Решительно каждый возраст женщины сообщает ее изяществу свой особый колорит. Уже по одной походке мы узнаем девочку. Вся ее фигурка, как и черты лица, как и косы, ее украшающие, буквально дышат грациозностью, немыслимой у мальчика, и выдает ее чисто женское стремление нравиться. Нет девочки (и не может быть – в этом вся суть!), которая не мечтала бы быть красивой, которая не считала бы себя красивой, точнее, не искала бы в себе быть красивой (ревниво не подмечала бы в себе эти черты, даже малейшие черточки красоты и не выставляла их к своей выгоде), – до того понятие о женщине в любом возрасте связывается с понятием о красоте. И девочка, как и женщина, точнее – как женщина всячески стремится украсить себя, чтобы выглядеть еще более красивой, она, кстати, очень хорошо знает, чтó к ней идет из одежды или украшений и какого цвета и что способно оттенить еще больше ее красоту. И для девочки – как для женщины – также естественно простаивать часами (это, конечно, гипербола, притом избитая, но уже самоё ее появление знаменательно!) у зеркала, как это показалось бы странным и непростительным для мальчиков – до определенного возраста, разумеется, – пока у них не является потребность нравиться девочкам. Недаром Венера часто изображается с зеркалом: «Венера с зеркалом» (или «Венера перед зеркалом») так же естественно звучит, как обидно прозвучало бы: «Аполлон с зеркалом». Правда, древнегреческая мифология сохранила нам сюжет о том, как юноша любовался на собственное изображение, если не в зеркале, то в чистых водах ручья, в которых, как в зеркале, он отражался «весь, во всей своей красе». Правда, сюжет этот весьма и весьма печален, ибо юноша был жестоко наказан Афродитой за то, что не любил ни одной женщины, влюбивши его в самого себя. Он умер от мук неутоленной любви и «на том месте, где склонилась на траву голова Нарцисса (так звали юношу) вырос белый душистый цветок – цветок смерти; нарцисс зовут его» (Кун Н. А. Легенды и мифы Древней Греции. М.: 1955. С. 55–56). Однако в дальнейшем образ «Самовлюбленного Нарцисса» приобрел иронический характер и прилагается к мужчине, любующемуся на собственную красоту, тогда как женщине любоваться на себя в зеркале никогда и никем не «запрещалось», ибо это казалось сообразным с самой природой естества.

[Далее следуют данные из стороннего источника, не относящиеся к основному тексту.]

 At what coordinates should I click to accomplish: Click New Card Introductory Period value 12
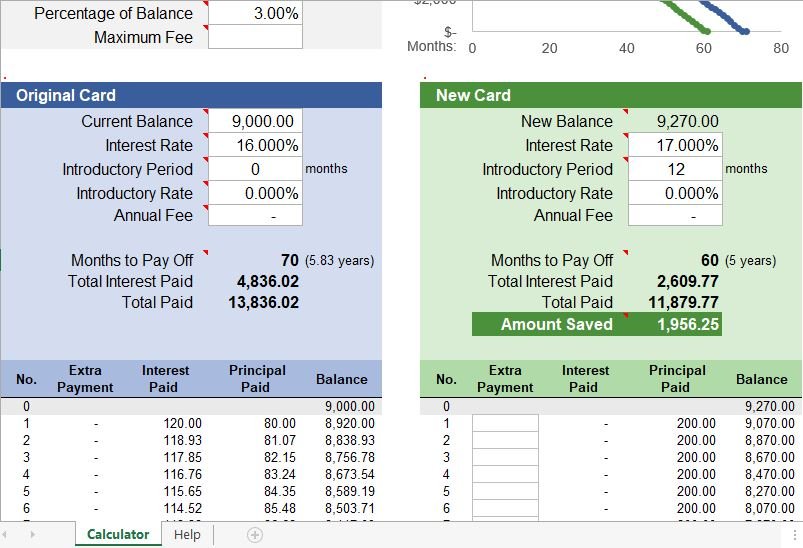coord(675,169)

Одну такую «Венеру с зеркалом» я позволил себе воспроизвести здесь. Откровенно признаюсь, что из всех Венер, изображавшихся доселе перед зеркалом, эта кажется мне самой привлекательной, она, во всяком случае, самая оригинальная из всех мне известных и принадлежит кисти Веласкеса. И в самом деле, обычно Венера изображалась сидящей перед зеркалом и, хотя бы вполоборота, обращенной к нам лицом. В этой же известной картине она изображена лежащей и со спины. Ее лицо мы видим лишь отраженным в зеркале, она как бы любуется на это свое изображение в зеркале, которое услужливо держит перед ней в свою очередь любующийся на нее Амур. Удивительно юное, гибкое и стройное обнаженное женское тело, как и выражение лица женщины, так и излучают тепло и жизнерадостность, отличаются необыкновенным и нежным изяществом (илл. 22).

Для иллюстрации нашей мысли воспроизведем еще одно обнаженное женское тело, принадлежащее кисти Тициана, – в картине «Пастух и нимфа». Нимфа Тициана, как и Венера Веласкеса обращенная к нам спиной, не представляется нам столь же изящной: она больше вызывает вожделение, нежели доставляет удовлетворение эстетическое (илл. 23). И это именно, как мне думается, и хотел подчеркнуть художник, стремясь придать простоватому буколическому содержанию – в противоположность традиционной идеализации – нарочито, я бы даже сказал, грубо реалистическую окраску, а вместе и интерпретацию. И все же сказочность мотива явственно ощущается и в этом произведении, в особенности если его сопоставить с «Натурщицей» А. А. Дейнеки. Здесь перед нами уже вполне реалистическая трактовка образа обнаженной женщины со спины, уже без какой бы то ни было идеализации (илл. 24).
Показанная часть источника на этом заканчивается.